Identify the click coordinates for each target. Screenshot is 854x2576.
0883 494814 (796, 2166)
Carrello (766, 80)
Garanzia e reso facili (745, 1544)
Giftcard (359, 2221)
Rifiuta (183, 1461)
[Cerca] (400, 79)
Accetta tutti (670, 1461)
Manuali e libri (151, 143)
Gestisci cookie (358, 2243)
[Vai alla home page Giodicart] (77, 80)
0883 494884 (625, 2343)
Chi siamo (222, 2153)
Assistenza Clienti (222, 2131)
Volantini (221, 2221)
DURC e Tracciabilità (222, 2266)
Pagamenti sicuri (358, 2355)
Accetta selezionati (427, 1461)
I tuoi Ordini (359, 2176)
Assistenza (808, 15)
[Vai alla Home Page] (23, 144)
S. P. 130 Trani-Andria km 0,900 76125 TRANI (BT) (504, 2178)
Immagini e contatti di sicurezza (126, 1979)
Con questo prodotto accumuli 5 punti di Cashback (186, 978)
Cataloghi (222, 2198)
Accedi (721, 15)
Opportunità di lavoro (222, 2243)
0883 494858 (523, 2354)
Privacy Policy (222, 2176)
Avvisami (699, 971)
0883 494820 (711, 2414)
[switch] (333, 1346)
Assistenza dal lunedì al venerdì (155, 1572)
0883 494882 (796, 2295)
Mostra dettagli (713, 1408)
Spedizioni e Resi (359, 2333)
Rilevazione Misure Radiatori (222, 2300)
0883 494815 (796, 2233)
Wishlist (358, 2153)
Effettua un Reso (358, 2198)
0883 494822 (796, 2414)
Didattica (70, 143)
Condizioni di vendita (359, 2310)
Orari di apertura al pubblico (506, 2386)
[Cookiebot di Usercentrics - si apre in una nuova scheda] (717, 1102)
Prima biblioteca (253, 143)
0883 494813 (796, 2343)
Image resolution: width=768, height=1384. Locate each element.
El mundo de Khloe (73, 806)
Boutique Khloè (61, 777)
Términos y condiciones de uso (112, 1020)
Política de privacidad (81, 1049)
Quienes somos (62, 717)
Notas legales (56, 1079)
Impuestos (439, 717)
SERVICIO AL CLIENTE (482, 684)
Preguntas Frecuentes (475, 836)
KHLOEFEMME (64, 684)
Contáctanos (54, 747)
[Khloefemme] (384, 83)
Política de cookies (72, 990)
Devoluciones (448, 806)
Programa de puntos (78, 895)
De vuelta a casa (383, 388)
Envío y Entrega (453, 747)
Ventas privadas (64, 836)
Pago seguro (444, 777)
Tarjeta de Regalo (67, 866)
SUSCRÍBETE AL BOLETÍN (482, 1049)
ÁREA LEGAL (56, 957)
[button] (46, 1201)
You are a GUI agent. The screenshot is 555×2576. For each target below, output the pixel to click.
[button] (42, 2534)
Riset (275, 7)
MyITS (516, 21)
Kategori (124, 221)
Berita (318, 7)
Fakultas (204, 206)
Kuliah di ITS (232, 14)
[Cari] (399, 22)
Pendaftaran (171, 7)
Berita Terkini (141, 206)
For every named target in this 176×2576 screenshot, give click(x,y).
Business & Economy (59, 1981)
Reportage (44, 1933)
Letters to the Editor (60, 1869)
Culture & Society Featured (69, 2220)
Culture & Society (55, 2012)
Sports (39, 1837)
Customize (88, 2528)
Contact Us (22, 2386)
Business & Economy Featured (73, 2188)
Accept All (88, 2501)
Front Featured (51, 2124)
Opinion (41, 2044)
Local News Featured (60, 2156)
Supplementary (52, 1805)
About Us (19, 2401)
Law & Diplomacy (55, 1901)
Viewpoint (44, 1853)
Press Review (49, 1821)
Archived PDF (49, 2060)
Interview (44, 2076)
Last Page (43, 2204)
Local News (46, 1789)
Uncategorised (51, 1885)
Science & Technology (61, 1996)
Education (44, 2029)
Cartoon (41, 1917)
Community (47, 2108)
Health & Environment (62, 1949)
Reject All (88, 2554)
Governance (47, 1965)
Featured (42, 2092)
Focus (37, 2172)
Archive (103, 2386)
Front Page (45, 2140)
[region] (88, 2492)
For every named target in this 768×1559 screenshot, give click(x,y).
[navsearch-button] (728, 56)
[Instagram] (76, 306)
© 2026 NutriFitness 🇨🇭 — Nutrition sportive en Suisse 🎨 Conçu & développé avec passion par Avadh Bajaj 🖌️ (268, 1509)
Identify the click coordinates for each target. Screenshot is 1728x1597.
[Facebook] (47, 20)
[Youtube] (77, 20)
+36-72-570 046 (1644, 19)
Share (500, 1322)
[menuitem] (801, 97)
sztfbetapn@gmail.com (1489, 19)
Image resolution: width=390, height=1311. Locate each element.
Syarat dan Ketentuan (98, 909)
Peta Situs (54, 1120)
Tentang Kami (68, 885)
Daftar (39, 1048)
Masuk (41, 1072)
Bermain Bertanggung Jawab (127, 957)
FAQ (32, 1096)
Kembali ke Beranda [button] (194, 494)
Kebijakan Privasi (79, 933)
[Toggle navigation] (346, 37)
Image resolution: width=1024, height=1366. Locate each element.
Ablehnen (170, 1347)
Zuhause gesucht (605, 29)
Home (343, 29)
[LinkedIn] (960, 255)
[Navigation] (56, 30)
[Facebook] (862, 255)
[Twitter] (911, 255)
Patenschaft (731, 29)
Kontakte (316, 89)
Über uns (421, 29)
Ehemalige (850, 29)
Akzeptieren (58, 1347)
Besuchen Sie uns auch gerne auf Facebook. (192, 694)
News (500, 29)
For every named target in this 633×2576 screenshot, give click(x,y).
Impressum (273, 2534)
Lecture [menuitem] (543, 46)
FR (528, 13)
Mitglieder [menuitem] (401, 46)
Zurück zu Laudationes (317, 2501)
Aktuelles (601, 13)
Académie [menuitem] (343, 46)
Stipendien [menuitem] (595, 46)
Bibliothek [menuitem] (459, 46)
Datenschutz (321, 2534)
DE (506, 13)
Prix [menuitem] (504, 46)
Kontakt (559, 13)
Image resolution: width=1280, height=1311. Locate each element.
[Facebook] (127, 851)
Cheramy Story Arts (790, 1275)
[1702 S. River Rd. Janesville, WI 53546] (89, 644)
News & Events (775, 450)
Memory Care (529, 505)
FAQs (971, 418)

------------------------------------

Output the records again in full. Keep every character as written.

[Result for this task]
Identify the click coordinates for each target. Screenshot is 854x2576.
0883 494814 (796, 2166)
Carrello (766, 80)
Garanzia e reso facili (745, 1544)
Giftcard (359, 2221)
Rifiuta (183, 1461)
[Cerca] (400, 79)
Accetta tutti (670, 1461)
Manuali e libri (151, 143)
Gestisci cookie (358, 2243)
[Vai alla home page Giodicart] (77, 80)
0883 494884 (625, 2343)
Chi siamo (222, 2153)
Assistenza Clienti (222, 2131)
Volantini (221, 2221)
DURC e Tracciabilità (222, 2266)
Pagamenti sicuri (358, 2355)
Accetta selezionati (427, 1461)
I tuoi Ordini (359, 2176)
Assistenza (808, 15)
[Vai alla Home Page] (23, 144)
S. P. 130 Trani-Andria km 0,900 76125 TRANI (BT) (504, 2178)
Immagini e contatti di sicurezza (126, 1979)
Con questo prodotto accumuli 5 punti di Cashback (186, 978)
Cataloghi (222, 2198)
Accedi (721, 15)
Opportunità di lavoro (222, 2243)
0883 494858 (523, 2354)
Privacy Policy (222, 2176)
Avvisami (699, 971)
0883 494820 (711, 2414)
[switch] (333, 1346)
Assistenza dal lunedì al venerdì (155, 1572)
0883 494882 (796, 2295)
Mostra dettagli (713, 1408)
Spedizioni e Resi (359, 2333)
Rilevazione Misure Radiatori (222, 2300)
0883 494815 (796, 2233)
Wishlist (358, 2153)
Effettua un Reso (358, 2198)
0883 494822 (796, 2414)
Didattica (70, 143)
Condizioni di vendita (359, 2310)
Orari di apertura al pubblico (506, 2386)
[Cookiebot di Usercentrics - si apre in una nuova scheda] (717, 1102)
Prima biblioteca (253, 143)
0883 494813 (796, 2343)
Image resolution: width=768, height=1384. Locate each element.
El mundo de Khloe (73, 806)
Boutique Khloè (61, 777)
Términos y condiciones de uso (112, 1020)
Política de privacidad (81, 1049)
Quienes somos (62, 717)
Notas legales (56, 1079)
Impuestos (439, 717)
SERVICIO AL CLIENTE (482, 684)
Preguntas Frecuentes (475, 836)
KHLOEFEMME (64, 684)
Contáctanos (54, 747)
[Khloefemme] (384, 83)
Política de cookies (72, 990)
Devoluciones (448, 806)
Programa de puntos (78, 895)
De vuelta a casa (383, 388)
Envío y Entrega (453, 747)
Ventas privadas (64, 836)
Pago seguro (444, 777)
Tarjeta de Regalo (67, 866)
SUSCRÍBETE AL BOLETÍN (482, 1049)
ÁREA LEGAL (56, 957)
[button] (46, 1201)
You are a GUI agent. The screenshot is 555×2576. For each target below, output the pixel to click.
[button] (42, 2534)
Riset (275, 7)
MyITS (516, 21)
Kategori (124, 221)
Berita (318, 7)
Fakultas (204, 206)
Kuliah di ITS (232, 14)
[Cari] (399, 22)
Pendaftaran (171, 7)
Berita Terkini (141, 206)
For every named target in this 176×2576 screenshot, give click(x,y).
Business & Economy (59, 1981)
Reportage (44, 1933)
Letters to the Editor (60, 1869)
Culture & Society Featured (69, 2220)
Culture & Society (55, 2012)
Sports (39, 1837)
Customize (88, 2528)
Contact Us (22, 2386)
Business & Economy Featured (73, 2188)
Accept All (88, 2501)
Front Featured (51, 2124)
Opinion (41, 2044)
Local News Featured (60, 2156)
Supplementary (52, 1805)
About Us (19, 2401)
Law & Diplomacy (55, 1901)
Viewpoint (44, 1853)
Press Review (49, 1821)
Archived PDF (49, 2060)
Interview (44, 2076)
Last Page (43, 2204)
Local News (46, 1789)
Uncategorised (51, 1885)
Science & Technology (61, 1996)
Education (44, 2029)
Cartoon (41, 1917)
Community (47, 2108)
Health & Environment (62, 1949)
Reject All (88, 2554)
Governance (47, 1965)
Featured (42, 2092)
Focus (37, 2172)
Archive (103, 2386)
Front Page (45, 2140)
[region] (88, 2492)
For every named target in this 768×1559 screenshot, give click(x,y).
[navsearch-button] (728, 56)
[Instagram] (76, 306)
© 2026 NutriFitness 🇨🇭 — Nutrition sportive en Suisse 🎨 Conçu & développé avec passion par Avadh Bajaj 🖌️ (268, 1509)
Identify the click coordinates for each target. Screenshot is 1728x1597.
[Facebook] (47, 20)
[Youtube] (77, 20)
+36-72-570 046 (1644, 19)
Share (500, 1322)
[menuitem] (801, 97)
sztfbetapn@gmail.com (1489, 19)
Image resolution: width=390, height=1311. Locate each element.
Syarat dan Ketentuan (98, 909)
Peta Situs (54, 1120)
Tentang Kami (68, 885)
Daftar (39, 1048)
Masuk (41, 1072)
Bermain Bertanggung Jawab (127, 957)
FAQ (32, 1096)
Kembali ke Beranda [button] (194, 494)
Kebijakan Privasi (79, 933)
[Toggle navigation] (346, 37)
Image resolution: width=1024, height=1366. Locate each element.
Ablehnen (170, 1347)
Zuhause gesucht (605, 29)
Home (343, 29)
[LinkedIn] (960, 255)
[Navigation] (56, 30)
[Facebook] (862, 255)
[Twitter] (911, 255)
Patenschaft (731, 29)
Kontakte (316, 89)
Über uns (421, 29)
Ehemalige (850, 29)
Akzeptieren (58, 1347)
Besuchen Sie uns auch gerne auf Facebook. (192, 694)
News (500, 29)
For every named target in this 633×2576 screenshot, give click(x,y).
Impressum (273, 2534)
Lecture [menuitem] (543, 46)
FR (528, 13)
Mitglieder [menuitem] (401, 46)
Zurück zu Laudationes (317, 2501)
Aktuelles (601, 13)
Académie [menuitem] (343, 46)
Stipendien [menuitem] (595, 46)
Bibliothek [menuitem] (459, 46)
Datenschutz (321, 2534)
DE (506, 13)
Prix [menuitem] (504, 46)
Kontakt (559, 13)
Image resolution: width=1280, height=1311. Locate each element.
[Facebook] (127, 851)
Cheramy Story Arts (790, 1275)
[1702 S. River Rd. Janesville, WI 53546] (89, 644)
News & Events (775, 450)
Memory Care (529, 505)
FAQs (971, 418)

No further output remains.